▸ **PROVIDED TEXT**:
He scrambled along the floor, scooping up the errant fish. When he stood, I could see in the set of his shoulders that equilibrium had been restored.
“Reading Olympics was pretty cool, huh?” I asked.
“Reading Olympics was awesome,” he answered. “I really knew my books! I can’t wait to get home and check out the rest of the books so I can read them all now.”
“That should be easy,” I said as we walked. “Now that the meet is over, it won’t be so hard to find the Reading Olympics books in the library, because all of the kids will return them.”
He gave me the look he reserves for my dumbest moments: a mixture of pity, tolerance, and —dare I say — fondness.
“Mom,” he said. “Now it’s going to be even harder to find the Reading Olympics books in the library, because after hearing about them tonight all the kids will want to read all the books, even the ones they weren’t assigned.”
I didn’t correct him. Sometimes, his assumptions of the world are the better ones.
“Two fish tax for transportation,” I said, holding out my hand. He plunked two candy fish into my outstretched palm without comment.
“Those are totally the ones that fell on the floor, aren’t they?” I asked.
“Yup,” he said.
I shrugged and popped the candy fish in my mouth. He grinned at me, twirling his Reading Olympics ribbon around his finger.
Sometimes I see God’s hands at work in my son’s special education team. Sometimes I see God’s hands at work in other children who accept my son just the way he is. And sometimes I see God’s hands at work in my son himself.
We walked out together into the night, wondering where we might see Jesus next.

▸ **INFORMATION PROVIDED**:
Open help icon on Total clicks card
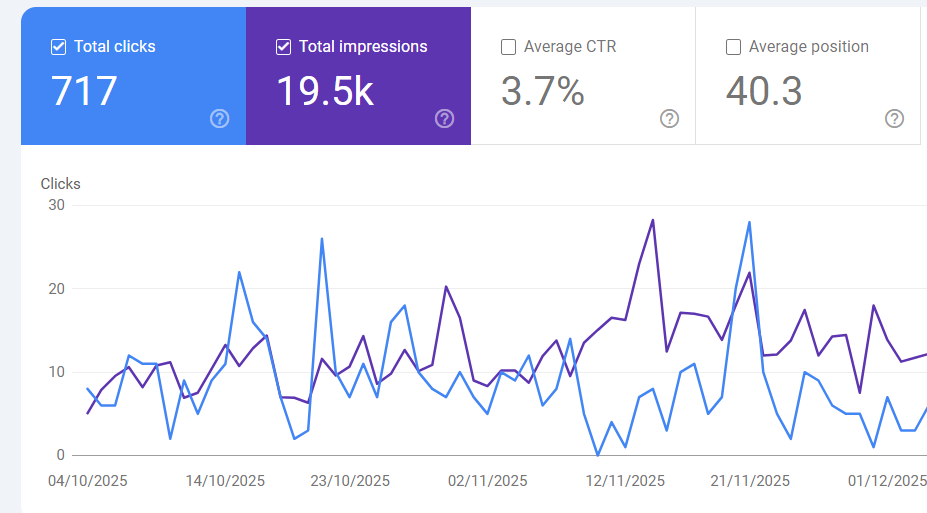Viewport: 927px width, 513px height. click(x=220, y=119)
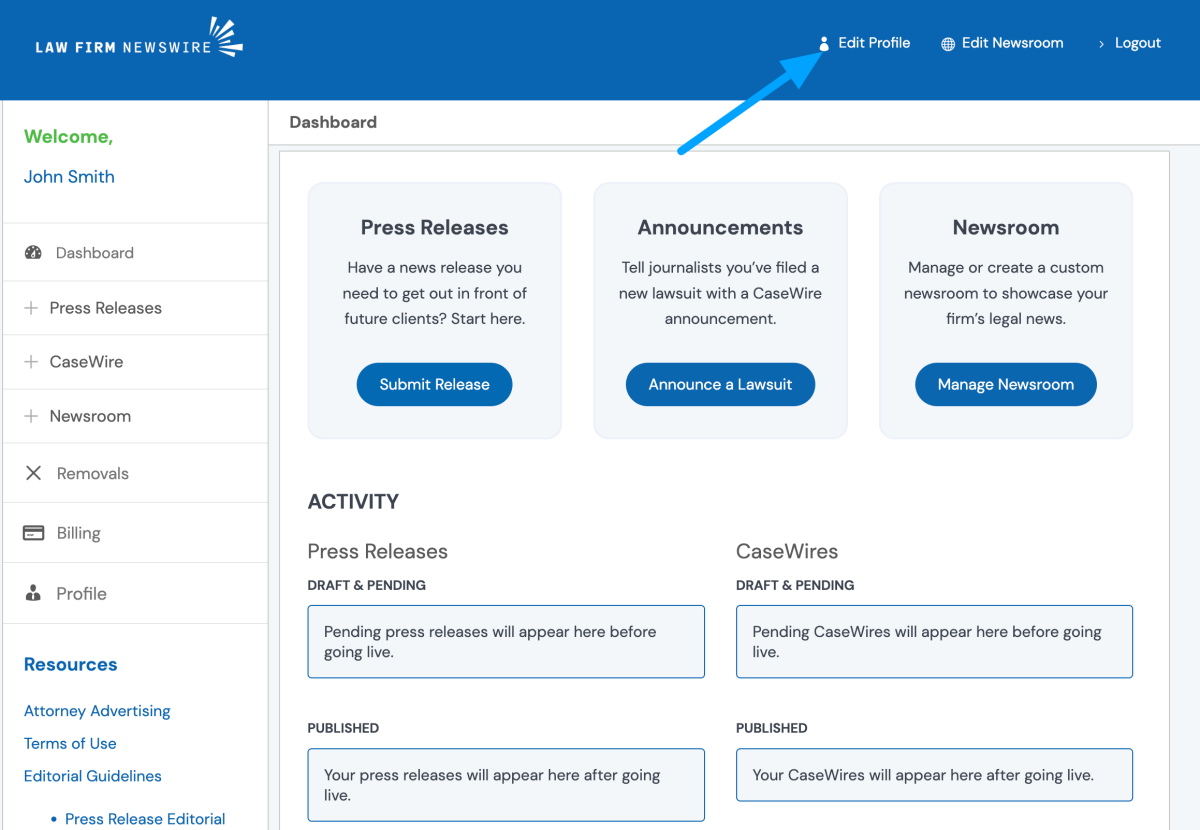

▸ **PROBLEM DETAILS**:
In the Reading Olympics passage above, what does the son hand over when asked for the transportation tax?

▸ **REPLY**:
Two candy fish, the ones that had fallen on the floor.